Figuring out his only way up was down, our hero decided to lower himself the rest of the way, taking a leap of faith straight into the darkness of his lonely prison. Lo and behold, he eventually reached a bottom against which lay a shorter wall, one which he thought he could climb in order to make his way out (keep in mind, still with a broken leg). Not your usual walk in the park by any means, but our sorry tale does not even end here.

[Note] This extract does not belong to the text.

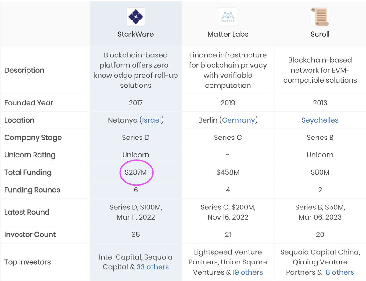View Scroll's 18 other investors
The width and height of the screenshot is (366, 281).
[339, 272]
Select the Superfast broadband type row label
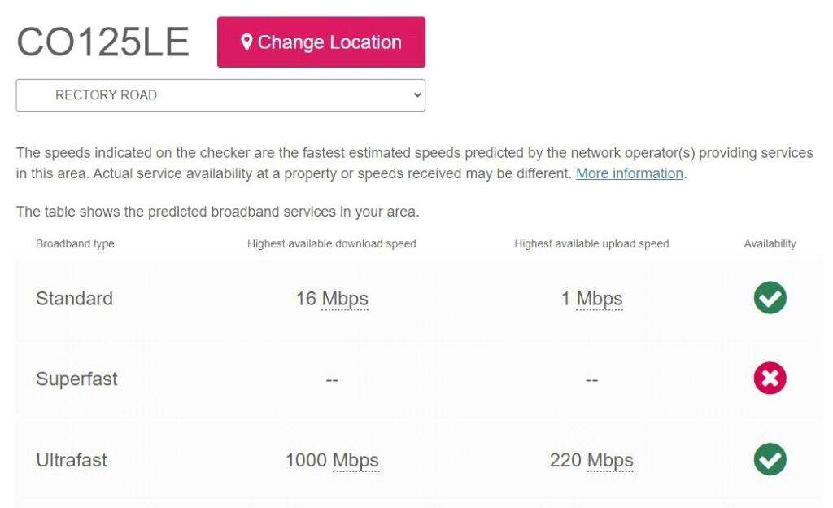The height and width of the screenshot is (508, 833). tap(76, 379)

Poor Joe, he’s fallen into a crevasse and by some miracle survived, and now he’s has made his way – excruciatingly – out of this hole. Only to come face to face with the reality that he’s still stuck on the glacier, with five miles in between him and the safety of the base camp where, surprise, nobody knew he was still alive. And so the ordeal continues, this time requiring our hero to navigate the treacherous terrain of the glacier, where plenty of equally dangerous crevasses laid in sinister wait under a layer of seemingly innocuous snow (don’t forget, still with a broken leg!)

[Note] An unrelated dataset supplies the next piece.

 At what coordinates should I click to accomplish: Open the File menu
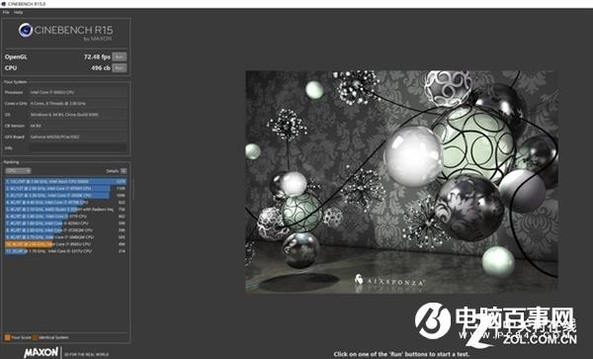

Once, by miracle of miracles he survived the icy minefield of death, it is only to come upon the bottom of the glacier which led into the surrounding moraines. Here he was greeted by jagged rocks and large boulders, each of which he had to hop (with a broken leg!) over one after the other in order to navigate the terrain. Each landing felt like the breaking of his leg over, and over, again. By this time it had already been three days since his fall, and he had had neither any food nor water to sustain him.
If it sounds as if someone got life’s shortest end of the stick, I’m happy to report there is a happy conclusion to it all. In the end Joe survived, his tale lives on as one of the most famous in mountaineering lore, and his example brings forth something we can all learn from. Don’t go climbing mountains in snowstorms. Or any mountain in any weather. Don’t even go tobogganing if the hill is higher than your house. Just kidding…maybe.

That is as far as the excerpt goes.